_TASK:_
Each entry needs to be duplicated exactly.
* * * * *
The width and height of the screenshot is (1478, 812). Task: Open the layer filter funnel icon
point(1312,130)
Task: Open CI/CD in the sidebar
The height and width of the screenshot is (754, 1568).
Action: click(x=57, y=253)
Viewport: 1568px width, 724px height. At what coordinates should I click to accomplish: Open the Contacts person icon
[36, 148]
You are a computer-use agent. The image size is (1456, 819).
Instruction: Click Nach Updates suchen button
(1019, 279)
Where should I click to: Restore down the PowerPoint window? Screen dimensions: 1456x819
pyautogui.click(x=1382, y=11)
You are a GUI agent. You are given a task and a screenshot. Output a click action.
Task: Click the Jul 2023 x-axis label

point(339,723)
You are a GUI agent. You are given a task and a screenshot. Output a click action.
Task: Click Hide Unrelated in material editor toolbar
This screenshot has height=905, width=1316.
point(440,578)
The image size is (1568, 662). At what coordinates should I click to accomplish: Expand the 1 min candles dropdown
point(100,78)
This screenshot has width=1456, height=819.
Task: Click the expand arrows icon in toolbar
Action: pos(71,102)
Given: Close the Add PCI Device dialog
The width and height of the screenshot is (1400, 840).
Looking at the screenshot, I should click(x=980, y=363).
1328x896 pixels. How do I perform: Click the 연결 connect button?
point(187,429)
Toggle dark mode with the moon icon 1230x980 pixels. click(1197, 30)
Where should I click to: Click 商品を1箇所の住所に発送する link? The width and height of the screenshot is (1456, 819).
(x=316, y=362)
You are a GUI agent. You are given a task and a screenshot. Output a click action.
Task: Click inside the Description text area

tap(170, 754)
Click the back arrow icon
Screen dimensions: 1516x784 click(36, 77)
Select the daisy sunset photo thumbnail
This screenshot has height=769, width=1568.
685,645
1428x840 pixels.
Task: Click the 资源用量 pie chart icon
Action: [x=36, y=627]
* * * * *
_WRITTEN RESPONSE:_
The width and height of the screenshot is (1478, 812). Task: Open the layer filter funnel icon
point(1312,130)
Task: Open CI/CD in the sidebar
The height and width of the screenshot is (754, 1568).
Action: click(x=57, y=253)
Viewport: 1568px width, 724px height. At what coordinates should I click to accomplish: Open the Contacts person icon
[36, 148]
You are a computer-use agent. The image size is (1456, 819).
Instruction: Click Nach Updates suchen button
(1019, 279)
Where should I click to: Restore down the PowerPoint window? Screen dimensions: 1456x819
pyautogui.click(x=1382, y=11)
You are a GUI agent. You are given a task and a screenshot. Output a click action.
Task: Click the Jul 2023 x-axis label

point(339,723)
You are a GUI agent. You are given a task and a screenshot. Output a click action.
Task: Click Hide Unrelated in material editor toolbar
This screenshot has height=905, width=1316.
point(440,578)
The image size is (1568, 662). At what coordinates should I click to accomplish: Expand the 1 min candles dropdown
point(100,78)
This screenshot has width=1456, height=819.
Task: Click the expand arrows icon in toolbar
Action: pos(71,102)
Given: Close the Add PCI Device dialog
The width and height of the screenshot is (1400, 840).
Looking at the screenshot, I should click(x=980, y=363).
1328x896 pixels. How do I perform: Click the 연결 connect button?
point(187,429)
Toggle dark mode with the moon icon 1230x980 pixels. click(1197, 30)
Where should I click to: Click 商品を1箇所の住所に発送する link? The width and height of the screenshot is (1456, 819).
(x=316, y=362)
You are a GUI agent. You are given a task and a screenshot. Output a click action.
Task: Click inside the Description text area

tap(170, 754)
Click the back arrow icon
Screen dimensions: 1516x784 click(36, 77)
Select the daisy sunset photo thumbnail
This screenshot has height=769, width=1568.
685,645
1428x840 pixels.
Task: Click the 资源用量 pie chart icon
Action: [x=36, y=627]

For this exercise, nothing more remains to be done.